JetFlow: Breaking the Scaling Ceiling of Speculative Decoding with Parallel Tree Drafting
JetFlow: Breaking the Scaling Ceiling of Speculative Decoding with Parallel Tree Drafting
JetFlow:通过并行树草稿突破投机解码的扩展瓶颈
Abstract: Speculative decoding (SD) accelerates autoregressive Large Language Models (LLMs) by drafting multiple tokens and verifying them in parallel, but it faces a scaling limitation: increasing the draft budget improves speed only when acceptance remains high and drafting overhead stays low. This ceiling has been difficult to break because prior head-based SD methods face a causality-efficiency dilemma.
摘要: 投机解码(Speculative Decoding, SD)通过并行草拟多个 Token 并进行验证,从而加速自回归大语言模型(LLM)的推理。然而,它面临着扩展瓶颈:只有在保持高接受率且草拟开销较低的情况下,增加草拟预算才能提升速度。由于现有的基于头部的投机解码方法面临“因果性与效率”的困境,这一瓶颈一直难以突破。
Autoregressive drafters produce path-conditioned candidates that are effective for tree speculative decoding with higher acceptance length, but their drafting cost grows with tree depth. Bidirectional block-diffusion drafters generate all positions in one pass, but their branch-agnostic marginals can form individually plausible yet mutually inconsistent trees, wasting budget and reducing acceptance.

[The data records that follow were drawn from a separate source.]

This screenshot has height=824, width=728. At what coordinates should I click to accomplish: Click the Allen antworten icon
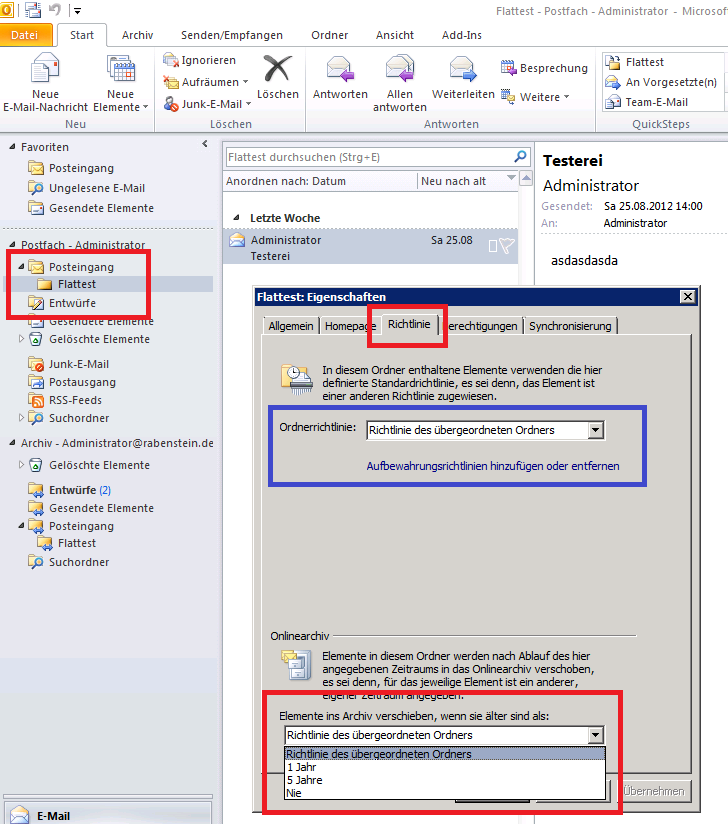pos(400,70)
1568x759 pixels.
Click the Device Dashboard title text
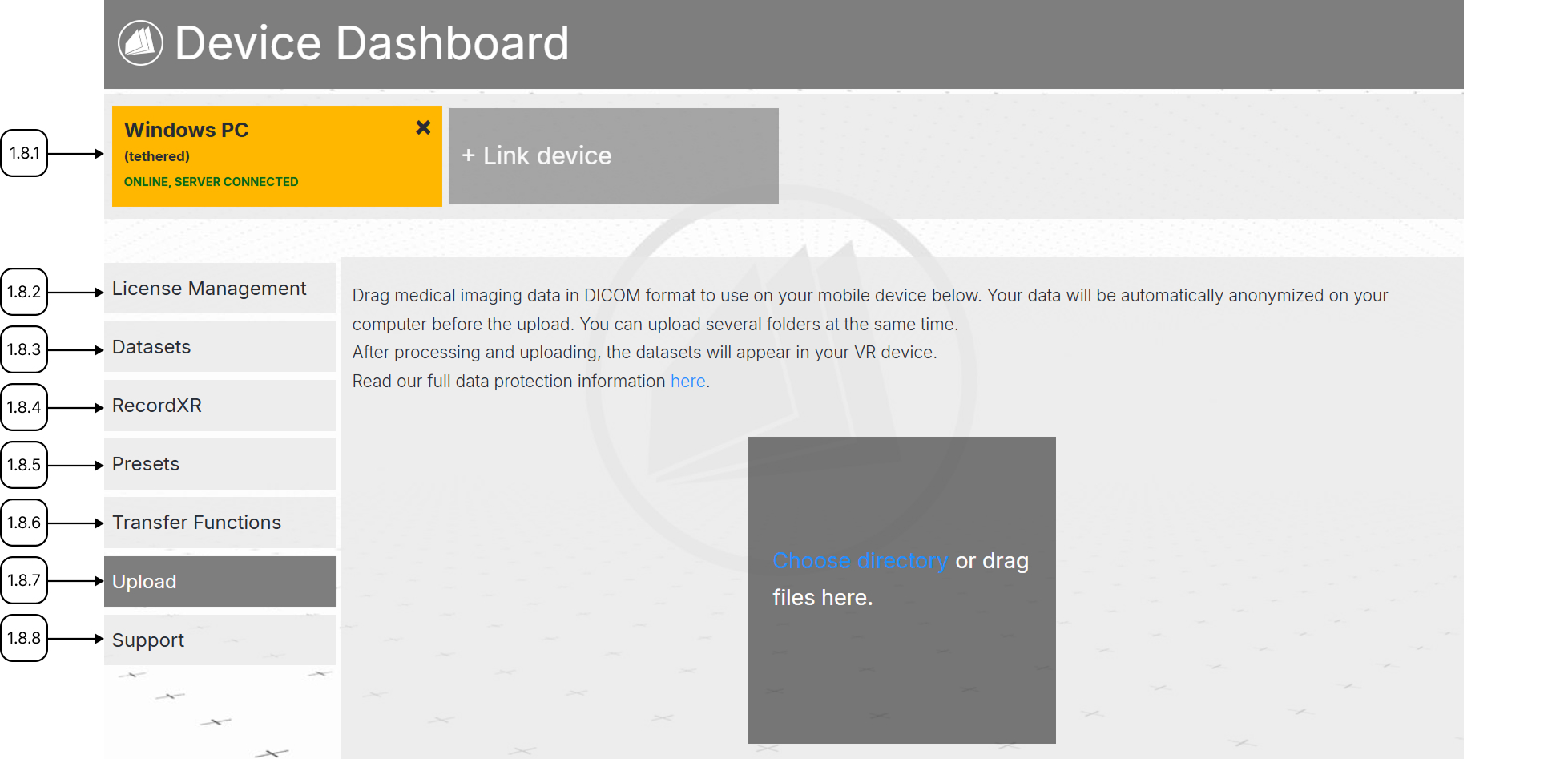tap(371, 43)
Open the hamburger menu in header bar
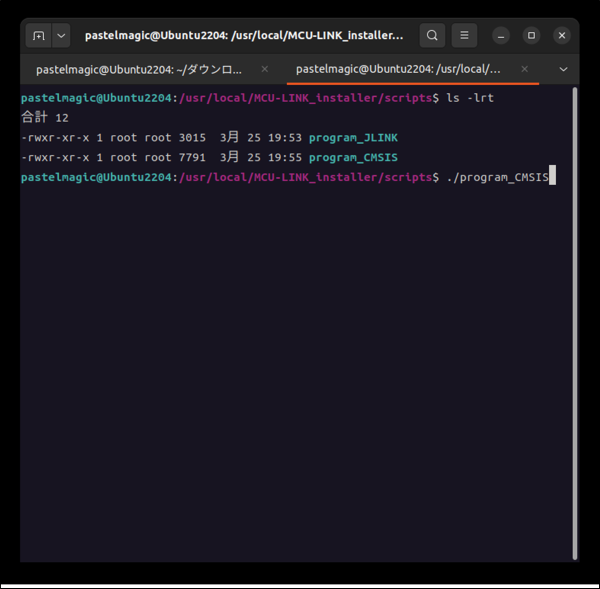This screenshot has height=589, width=600. point(464,35)
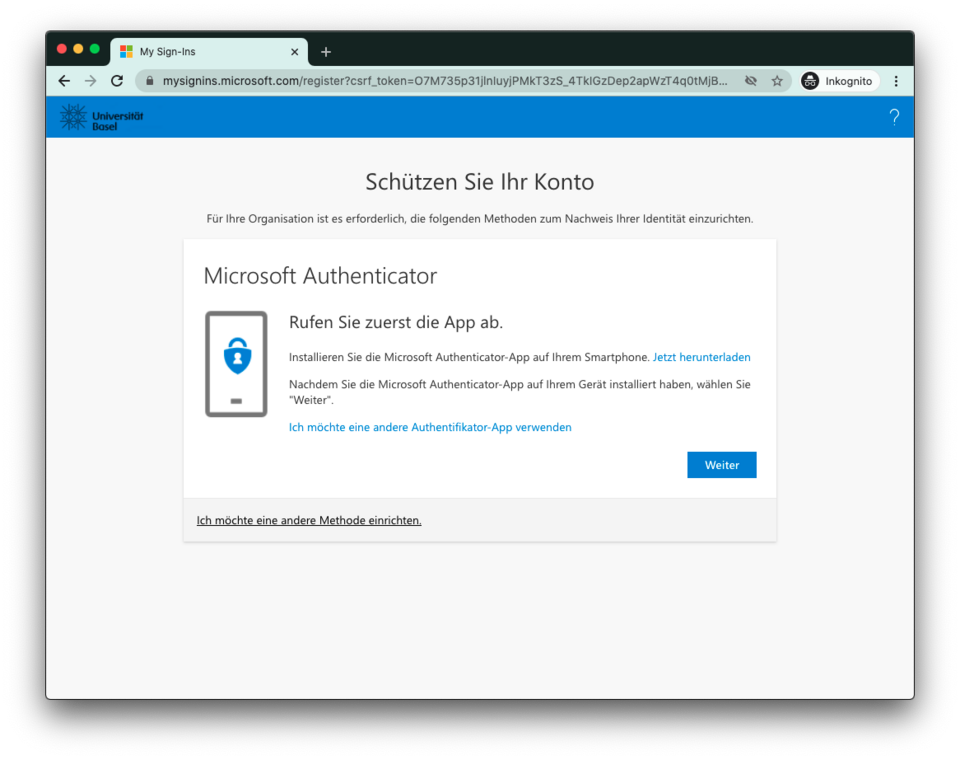Click 'Ich möchte eine andere Authentifikator-App verwenden'
Image resolution: width=960 pixels, height=760 pixels.
pos(430,427)
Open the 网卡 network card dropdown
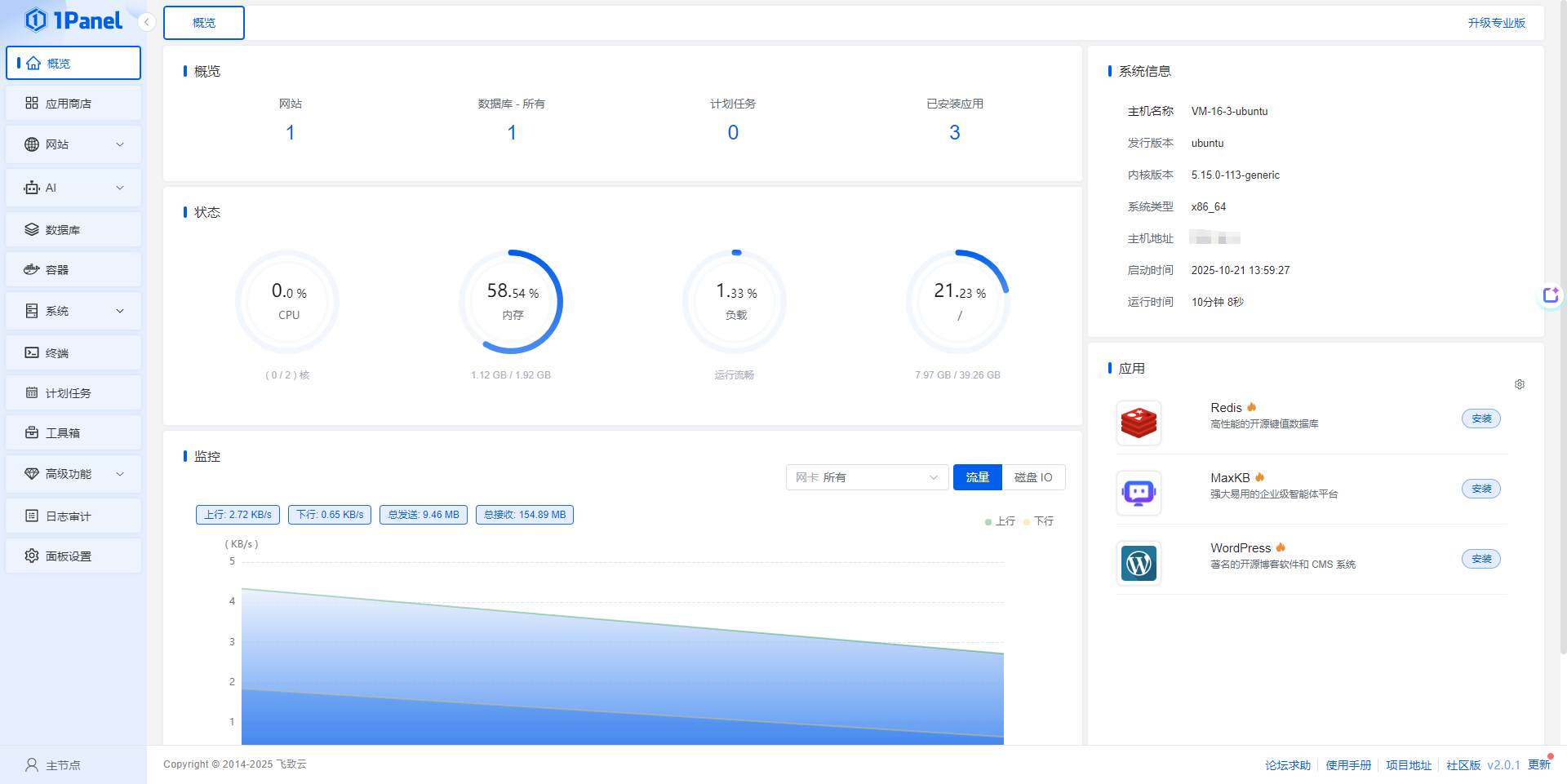Screen dimensions: 1567x784 pyautogui.click(x=866, y=477)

自回归草拟器生成的路径条件候选词对于具有更高接受长度的树状投机解码非常有效,但其草拟成本会随着树深度的增加而增长。双向块扩散草拟器(Bidirectional block-diffusion drafters)可以在一次传递中生成所有位置的 Token,但它们与分支无关的边缘概率可能会形成虽然单个合理但相互矛盾的树,从而浪费预算并降低接受率。

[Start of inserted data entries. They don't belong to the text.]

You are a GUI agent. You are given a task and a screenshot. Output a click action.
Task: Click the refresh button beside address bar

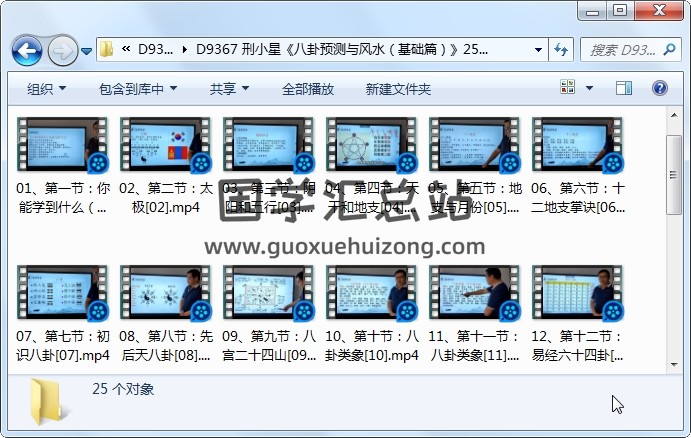click(x=561, y=49)
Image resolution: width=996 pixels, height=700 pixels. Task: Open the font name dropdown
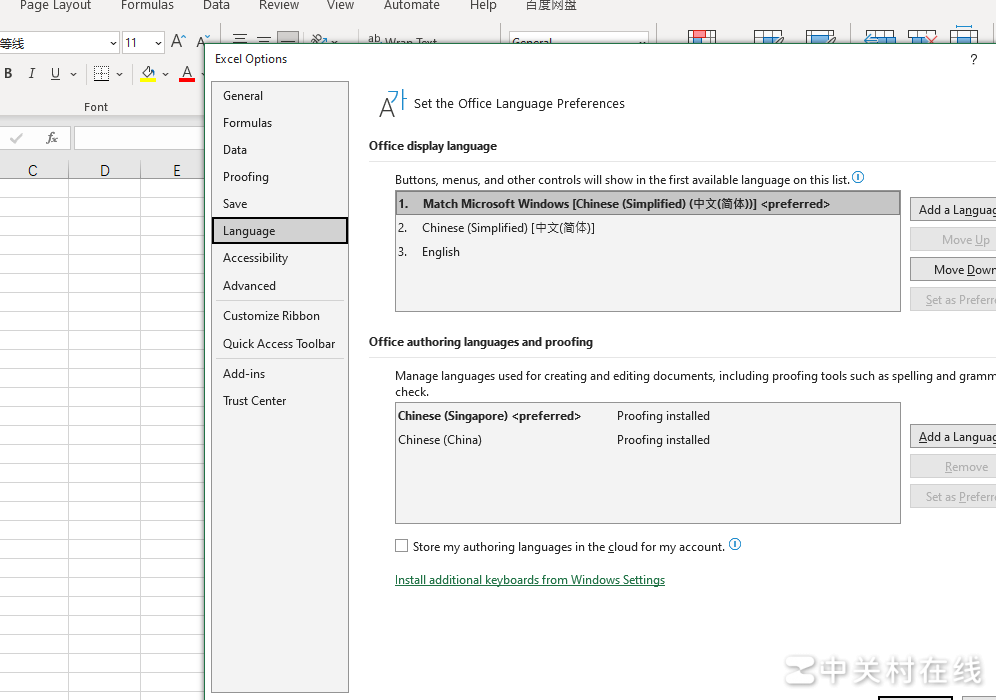coord(112,43)
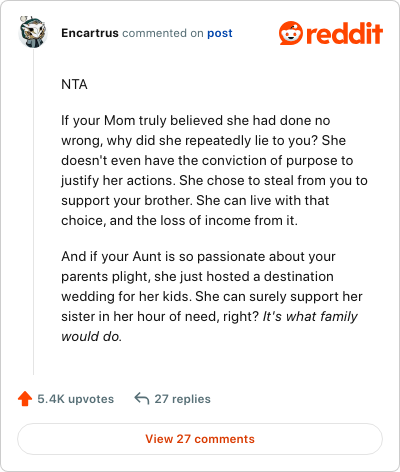Click the italic "would do." text
Viewport: 400px width, 472px height.
point(92,336)
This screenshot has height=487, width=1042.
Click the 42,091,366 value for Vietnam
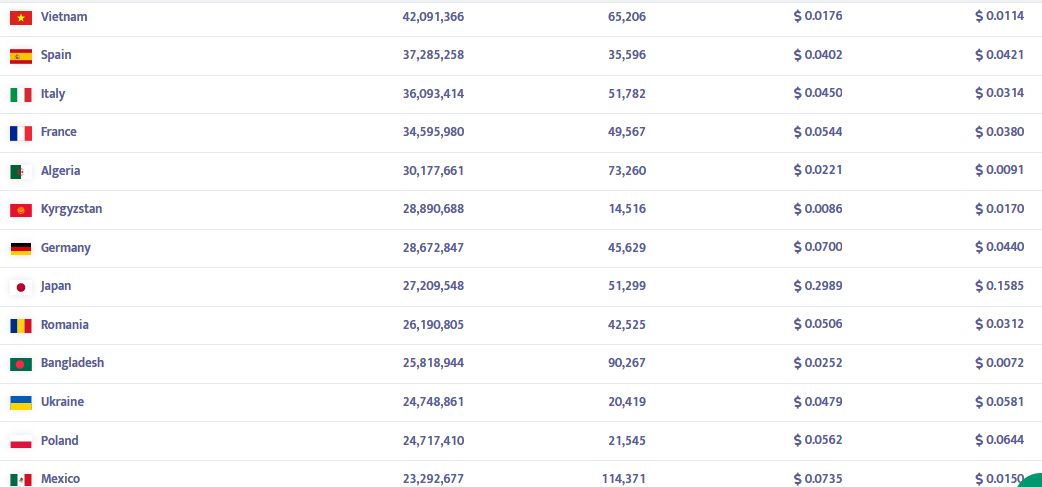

We propose JetFlow, a head-based SD framework that combines one-forward drafting efficiency with branch-wise causal conditioning. JetFlow trains a causal parallel draft head over fused hidden states from the frozen target model, producing candidate trees whose scores align with the target model’s autoregressive factorization. This enables JetFlow to convert larger draft budgets into longer accepted prefixes and higher end-to-end speedup.
我们提出了 JetFlow,这是一个基于头部的投机解码框架,它结合了单次前向草拟的高效性与分支因果条件约束。JetFlow 在冻结的目标模型融合隐藏状态之上训练一个因果并行草拟头,生成的候选树分数与目标模型的自回归分解保持一致。这使得 JetFlow 能够将更大的草拟预算转化为更长的接受前缀和更高的端到端加速比。
Across math, coding, and chat benchmarks on dense and MoE Qwen3 models, JetFlow consistently outperforms bidirectional-head and tree-based SD baselines. On H100 GPUs, JetFlow achieves up to 9.64x speedup on MATH-500 and 4.58x on open-ended conversational workloads, with further latency gains demonstrated through vLLM integration under realistic serving loads. Our code and models are available at this https URL.
在密集型和 MoE 架构的 Qwen3 模型上,针对数学、编程和对话基准测试,JetFlow 的表现始终优于双向头部和基于树的投机解码基线。在 H100 GPU 上,JetFlow 在 MATH-500 测试集上实现了高达 9.64 倍的加速,在开放式对话任务中实现了 4.58 倍的加速;通过集成到 vLLM 中,在实际服务负载下也展现出了进一步的延迟优化。我们的代码和模型已在链接中提供。